The change, the two councilmen said, could help bring more transparency to the city’s operations and keep citizen better informed.

Citizens have been asking for more openness and transparency in government and this change might allow citizens to be more “in the know of the goings on” in LaFayette.

Under the proposal, administrators in each department could have access to post updates on each respective department’s Facebook page.

The current policy does not allow city employees to access social media during work hours.

Under the proposal, for example, if the Parks and Recreation Department had its own Facebook page, director Patti Scott and/or another employee of the department could post game results and weather delays, just to name a couple of examples.

This would allow the city to keep citizens updated and informed and not have to rely solely on media such newspapers, radio stations and TV stations, Bradford said.

The only department with permission, at this time, to access social media is the LaFayette Police Department. Investigators have the authority to post information about criminal cases under investigation, which has proven successful in solving the crimes when citizens have given information to law enforcement once it was posted.

Davis wants to make the change to the policy fluid, transparent and in real time as it pertains to the city.

Opening can of worms?

According to LaFayette police chief Bengie Clift, in making a change to the policy, the city has to take the bad with the good.

Clift, the day after the council meeting, said he is against censorship and is for free speech and the city would have to live with any and all comments that could occur. Slanderous language and threats would have to be watched and monitored, but people would be able to comment on a post and give their opinions, whether positive or negative, and that is something Clift supports.

“It is progressive thinking and that is a good thing,” Clift said. “They have to take the bad with the good. You can’t censor people.”

Clift said the city would have to see what would work and watch out for potential abuse.

“How much leash are they going to have?” Clift asked.

Another concern is who would be responsible and who would have access to administrate such pages.

Clift said the hurdle would be who has the power and ability to make a post, which brings a responsibility and control issue. The poster would be a representative of city government, thus making the city responsible. If a city official posts something libelous, that would fall on the city.

Another concern would be if a city worker is off the clock and posts something to their respective city department’s Facebook or Twitter page, would that employee become on the clock and be subject to overtime?

Davis and Bradford said, at the meeting, they would welcome input and free speech from the citizens and that is the reason they ran for their seats on the council.

Mayor Andy Arnold said, at the close of the meeting, that the topic would be revisited and the council would look into making changes to the city’s social media policy.
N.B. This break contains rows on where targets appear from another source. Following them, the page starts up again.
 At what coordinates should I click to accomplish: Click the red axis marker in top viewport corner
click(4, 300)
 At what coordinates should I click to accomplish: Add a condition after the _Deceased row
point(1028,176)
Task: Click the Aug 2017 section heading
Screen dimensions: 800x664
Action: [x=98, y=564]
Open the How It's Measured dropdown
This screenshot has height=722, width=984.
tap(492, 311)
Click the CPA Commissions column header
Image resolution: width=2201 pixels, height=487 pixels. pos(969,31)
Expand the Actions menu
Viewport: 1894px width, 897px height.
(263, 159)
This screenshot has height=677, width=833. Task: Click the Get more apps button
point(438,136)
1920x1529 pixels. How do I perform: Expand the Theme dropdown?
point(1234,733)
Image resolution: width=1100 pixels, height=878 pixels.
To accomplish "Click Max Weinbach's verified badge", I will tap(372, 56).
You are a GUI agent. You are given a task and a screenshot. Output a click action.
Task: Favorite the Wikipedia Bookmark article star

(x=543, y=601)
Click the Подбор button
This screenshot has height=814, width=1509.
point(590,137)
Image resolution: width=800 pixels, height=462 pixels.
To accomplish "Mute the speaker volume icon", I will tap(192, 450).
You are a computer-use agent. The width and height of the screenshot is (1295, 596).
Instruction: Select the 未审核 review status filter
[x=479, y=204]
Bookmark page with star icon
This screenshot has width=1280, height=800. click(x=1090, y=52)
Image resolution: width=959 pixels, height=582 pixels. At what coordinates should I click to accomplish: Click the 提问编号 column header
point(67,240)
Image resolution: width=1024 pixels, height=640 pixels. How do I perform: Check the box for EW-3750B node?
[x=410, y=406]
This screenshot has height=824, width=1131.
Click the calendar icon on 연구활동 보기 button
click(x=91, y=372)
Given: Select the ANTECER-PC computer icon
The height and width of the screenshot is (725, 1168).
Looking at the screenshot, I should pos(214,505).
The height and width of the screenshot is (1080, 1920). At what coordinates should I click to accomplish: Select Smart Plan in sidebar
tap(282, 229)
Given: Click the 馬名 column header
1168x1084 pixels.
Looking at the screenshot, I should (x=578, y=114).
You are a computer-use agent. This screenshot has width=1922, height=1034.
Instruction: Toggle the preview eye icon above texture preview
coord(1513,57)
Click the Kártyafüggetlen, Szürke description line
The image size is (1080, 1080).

Clift said he feels the city is a long way off from making these changes, as there are a lot of details to work out, but he does see the change as progressive thinking for the city and a means of being more transparent.

The goal

On Tuesday, Feb. 10, Davis said this change in the social media policy would allow for citizens to be up-to-date on what is offered and going on within the city.

Davis said events in the Parks and Recreation Department are not always presented to the public and many people voice the concern of “there’s nothing for kids to do.”

Using social media would be a means of promoting what is going on and what events are available to the public.

Another example would be a public works page that would keep citizens aware of street work, leaf pick-up, and paving going on in the city, Davis said. The information would be funneled through the social media pages.

Davis said citizens would be welcome to comment, offer criticism, and give positive and negative feedback on matters of concern. Those criticisms and concerns would be taken into consideration as long as they are of clean language, Davis said.

“Everyone is entitled to their opinion,” Davis said.

The city employees, however, would not be entitled to argue and debate with opposition in comments on social media. All concerns would be taken into consideration, with the goal of being more transparent.

“We want to be pro-active and not re-active,” Davis said.